Is `Vector{UInt8}(string)` the fastest way to convert String to bytes?

Is Vecotr{UInt8}(string) the fastest way to convert String to bytes? From my testing, it seems to perform ok

const M = 100_000_000; const K = 100
const s = rand([@sprintf "id%03d" k for k in 1:K], M)

function ghi(s::Vector{S}) where S<:AbstractString
    prod.(Vector{UInt8}.(s))
end

@time ghi(s)

Background

I was looking into radixsort for strings for which there is an implementation in R. I can sort 100 million strings of varying length in 6 seconds in R. The sorting performance for strings in Julia is 38 seconds, see below

const M = 100_000_000; const K = 100
idstr = rand([@sprintf "id%03d" k for k in 1:K], M)

@time sort(idstr)
@time sort(idstr)

I think being able to sort vectors of String in a performant manner is key to unlocking data manipulation performance.

■ ■ ■

### EXERCISES
[A] From the forum post on converting strings to bytes, extract the text running from "I was looking" to "data manipulation performance.", word for word.
[B] In the forum post on converting strings to bytes, list every numerical quantity given in the prose paragraph under the heading "Background", with what each one measures.

### RECORD SET
■ ■ ■

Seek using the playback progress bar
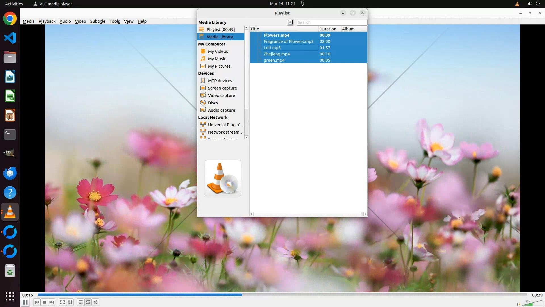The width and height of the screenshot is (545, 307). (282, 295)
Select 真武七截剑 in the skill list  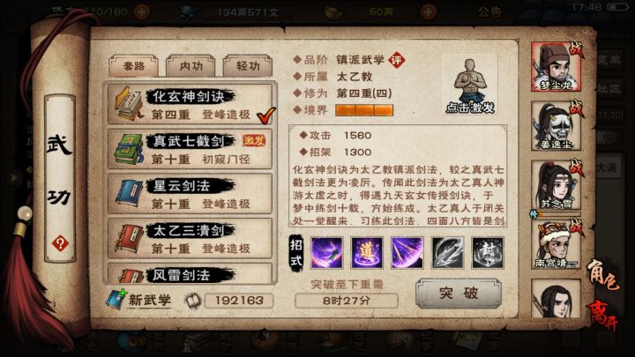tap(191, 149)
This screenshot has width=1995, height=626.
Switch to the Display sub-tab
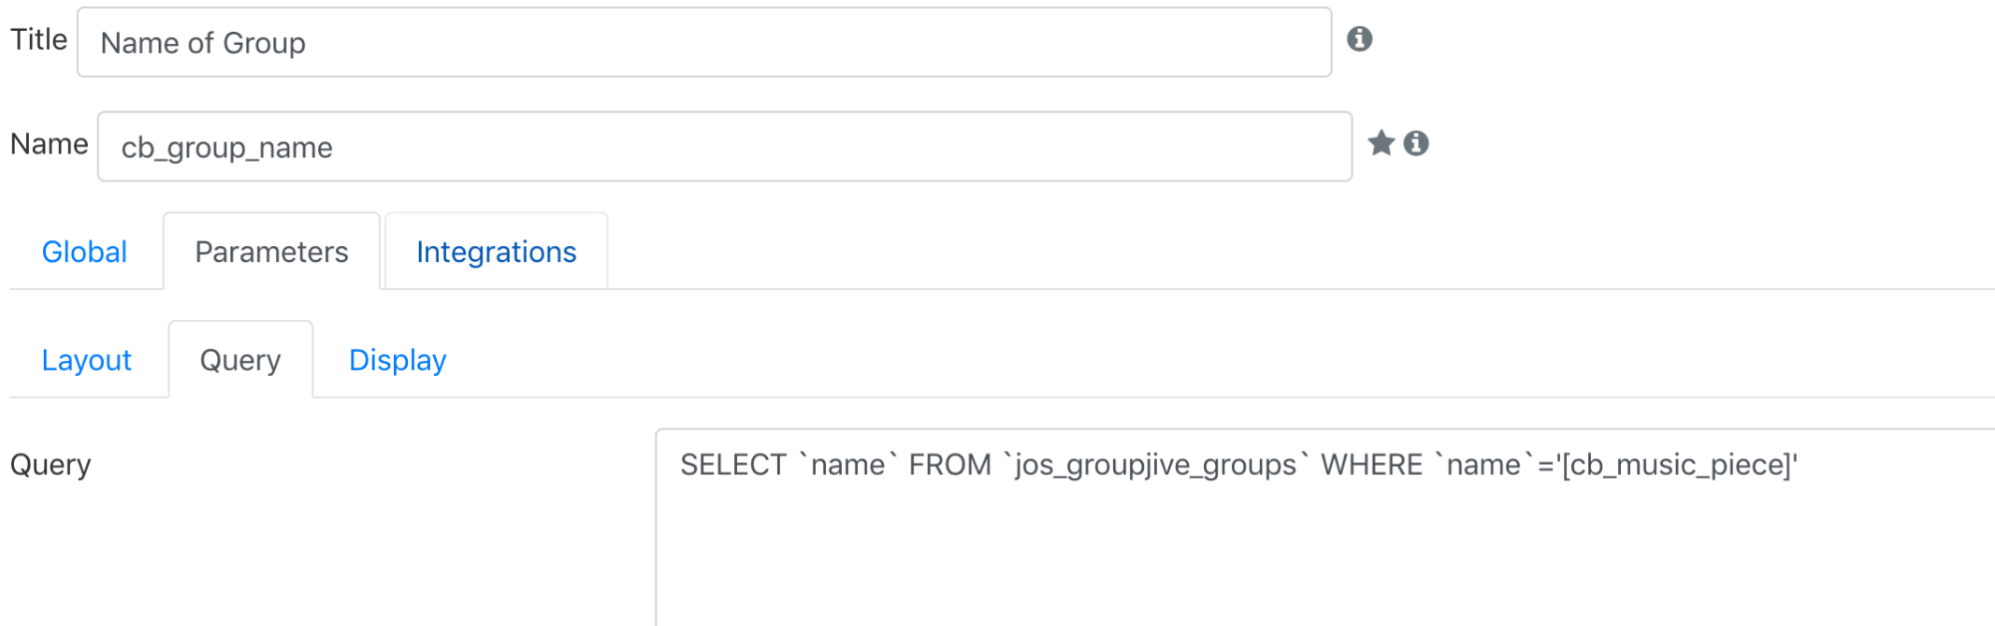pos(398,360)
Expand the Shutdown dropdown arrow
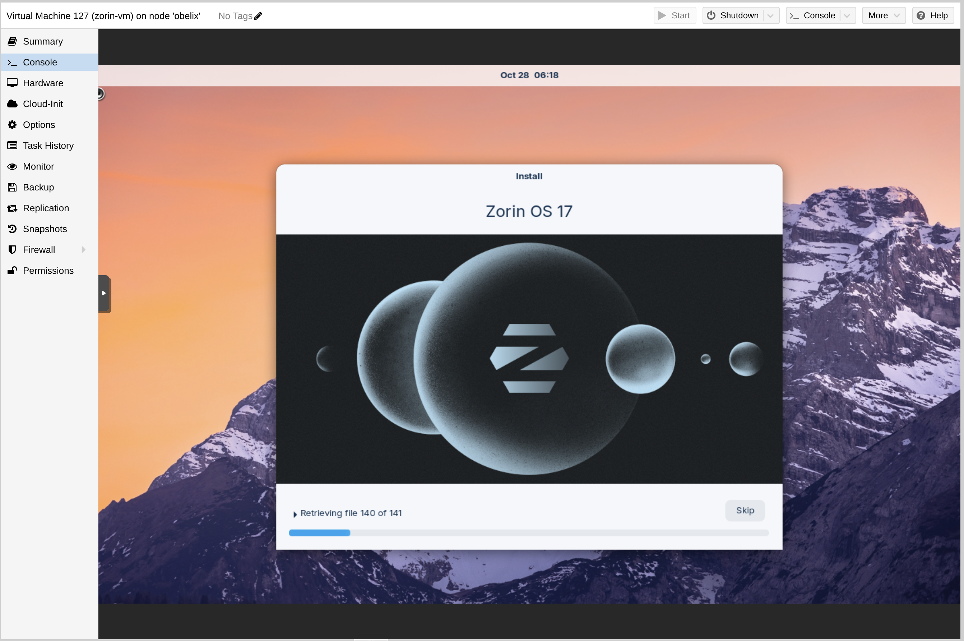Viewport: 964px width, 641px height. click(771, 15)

■ ■ ■

### EXPECTED ANSWERS
[A]
I was looking into radixsort for strings for which there is an implementation in R. I can sort 100 million strings of varying length in 6 seconds in R. The sorting performance for strings in Julia is 38 seconds, see below

const M = 100_000_000; const K = 100
idstr = rand([@sprintf "id%03d" k for k in 1:K], M)

@time sort(idstr)
@time sort(idstr)

I think being able to sort vectors of String in a performant manner is key to unlocking data manipulation performance.

[B]
- 100 million: the number of strings being sorted
- 6 seconds: the time to sort them in R
- 38 seconds: the time to sort strings in Julia